The Fix: Make Sales Non-Negotiable
You need to treat sales activity with the same urgency as client delivery. Here’s how:
1. The 8am Rule
Make your sales calls before you start any delivery work. Once you open that first client email, you’ll get pulled in and sales will never happen.
8:00-8:30am: Sales calls. No exceptions.
2. The Minimum Viable Sales Day
On your busiest days, your sales activity might be nothing more than:
- 2 follow-up calls (10 minutes)
- 3 follow-up emails (5 minutes)
That’s 15 minutes. You have 15 minutes. Everyone has 15 minutes.
3. Delegate What You Can
If you’re genuinely at capacity with delivery, something has to give. Options:
- Hire a subcontractor for delivery work
- Hire a part-time VA to book appointments
- Raise your prices so you can work with fewer clients
- Say no to low-value work
4. Schedule Sales Like Client Work
Put “Sales — Prospecting” in your calendar as a recurring appointment. If a client asked for that time slot, you’d say “sorry, I have a meeting.” Your sales time IS a meeting — with your future business.
A Real Example
Consider a self-employed electrician:
- Monday-Friday 8am-5pm: On-site work
- Monday-Wednesday 5:30-6pm: Follow-up calls to quoted jobs
- Thursday evening: Quote writing
- Friday 4:30-5pm: Plan next week’s calls
Total sales time: 3 hours per week. Enough to maintain a healthy pipeline of quoted work alongside a full delivery schedule.
The Mindset Shift
Stop thinking of sales as something separate from your “real work.” Sales IS your real work. Without it, the delivery stops anyway — you just don’t get to choose when.

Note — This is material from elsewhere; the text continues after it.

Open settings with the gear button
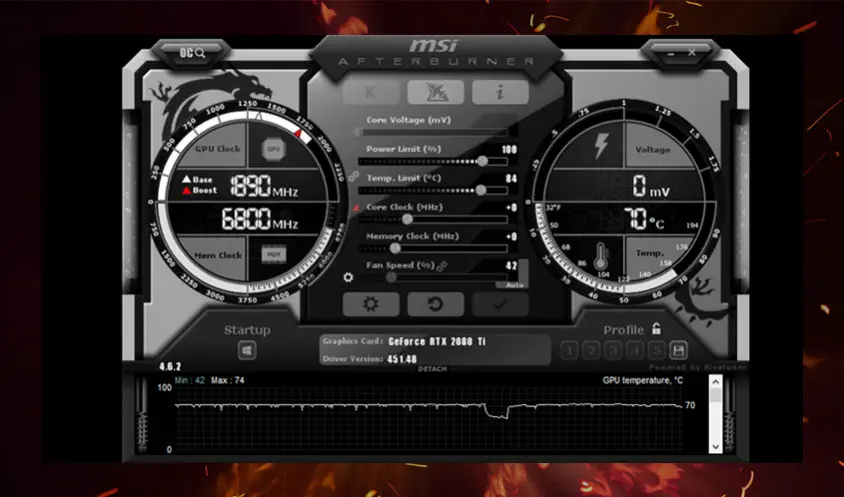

The best tradespeople, consultants, and service providers aren’t just good at their craft. They’re disciplined about keeping the pipeline full while they deliver.
Start Tomorrow
Tonight, before you go to bed, write down three people you need to call. Tomorrow morning, before you do anything else, call them.
That’s it. Three calls. Then go deliver your brilliant work knowing that your future is taken care of too.